Esta não é a primeira vez que o fundamento da raça é usado como cobertura para marginalizar ou agir contra os asiáticos nos EUA. O preconceito data já da época da chamada “Corrida do Ouro” – a “California Gold Rush” – à região da Califórnia, em meados do século XIX. O sonho do “Eldorado” californiano animou os chineses que viviam momentos conturbados no Império Qing a emigrarem para a região. Os primeiros chegaram em 1848, em São Francisco. Em torno do final dos anos 1850s eles já constituíam um quinto da população do território. O estranhamento cultural alimentou os nativistas brancos a espalharem propaganda sobre os hábitos impuros dos imigrantes. A partir de então eles passaram a constituir o “perigo amarelo”, impróprio para a cidadania na América.

Este estado de ânimos alimentou a aprovação da “Lei de Exclusão Chinesa”, assinada pelo presidente Chester A. Arthur, em 6 de maio de 1882, que proibia toda a imigração de trabalhadores chineses. Esta lei, assim como uma anterior, de 1875, que vedava as mulheres chinesas de imigrarem para os Estados Unidos, foram as primeiras, e continuam a ser as únicas legislações implementadas para impedir que membros de um grupo étnico ou nacional específico imigrassem para os Estados Unidos. A legislação foi inicialmente destinada para durar 10 anos, mas foi renovada em 1892 e tornou-se permanente em 1902, até cair em desuso.

O preconceito étnico tomou nova forma na II Guerra Mundial, após o ataque japonês a Pearl Harbor, em 1941. Os asiático-americanos foram internados em massa nos EUA, em nome da segurança nacional. Os que mais sofreram foram os 120.000 californianos de ascendência japonesa, dois terços dos quais haviam na verdade nascido no solo americano e, portanto, eram cidadãos estadunidenses. A maioria foi encarcerada em “campos de realocação” remotos por mais de dois anos, apesar de nunca ter sido condenada — ou mesmo formalmente acusada – de qualquer crime. Aliás, a bem da verdade, cabe lembrar que o mesmo ocorreu no Brasil, como o escritor Fernando de Morais magistralmente conta no seu livro “Corações Sujos”.

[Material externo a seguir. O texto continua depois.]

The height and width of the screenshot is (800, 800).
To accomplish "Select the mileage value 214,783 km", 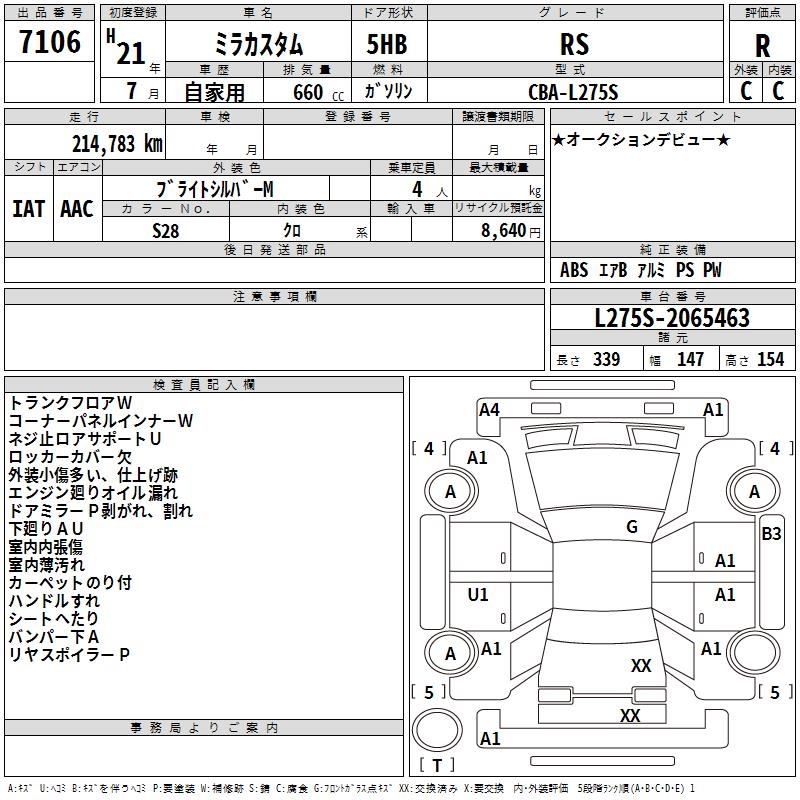I will click(x=117, y=143).
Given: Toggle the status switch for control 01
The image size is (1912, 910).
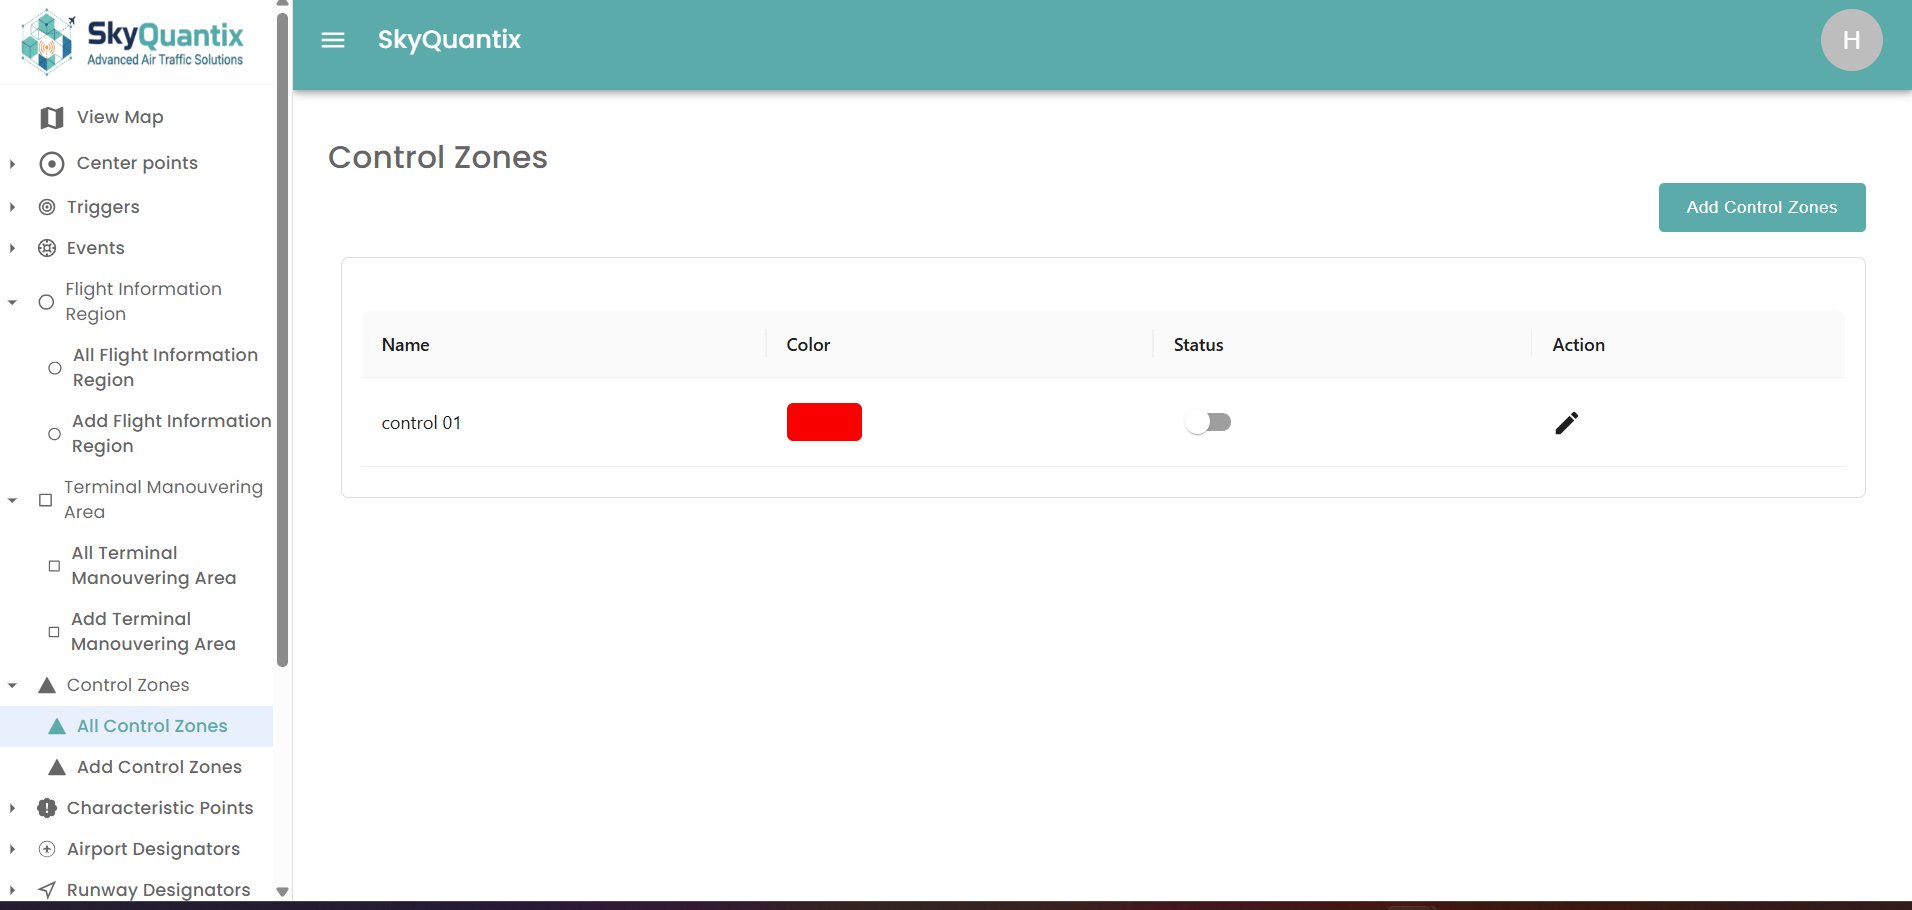Looking at the screenshot, I should tap(1208, 423).
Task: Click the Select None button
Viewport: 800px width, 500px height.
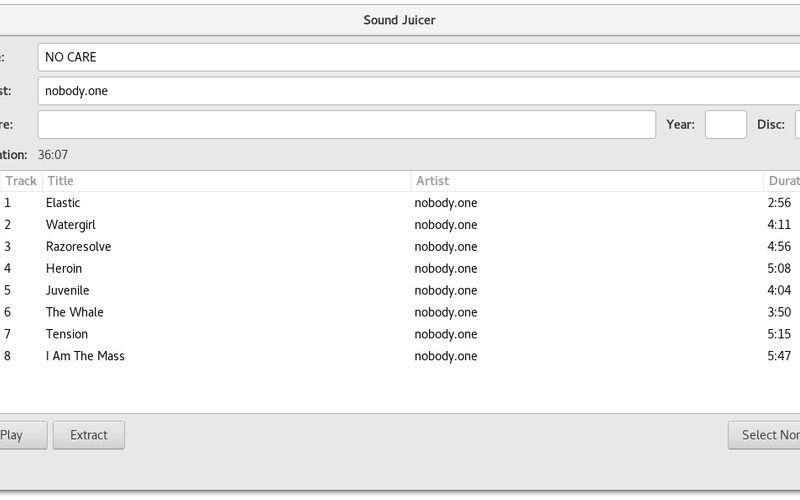Action: click(768, 435)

A brasa do preconceito permanece sempre acesa, não somente contra os asiáticos, é claro, e suas fagulhas estão prontas para se espalharem por todos os cantos do planeta: os imigrantes e refugiados de toda sorte são um dos alvos tenebrosos. E não respeitam fronteiras, sejam elas físicas, religiosas, étnicas, etc.,muitas vezes numa mistura explosiva, literalmente.

Também nós, nos confins da América, vivemos momentos similares. Surge, então, a pergunta que não quer se calar: a Coronavac, chinesa, nos transmutará, finalmente, em jacarés????…

E assim, la nave va…

Fausto Godoy
Doutor em Direito Internacional Público em Paris. Ingressou na carreira diplomática em 1976, serviu nas embaixadas de Bruxelas, Buenos Aires, Nova Déli, Washington, Pequim, Tóquio, Islamabade (onde foi Embaixador do Brasil, em 2004). Também cumpriu missões transitórias no Vietnã e Taiwan. Viveu 15 anos na Ásia, para onde orientou sua carreira por considerar que o continente seria o mais importante do século 21 – previsão que, agora, vê cada vez mais perto da realidade.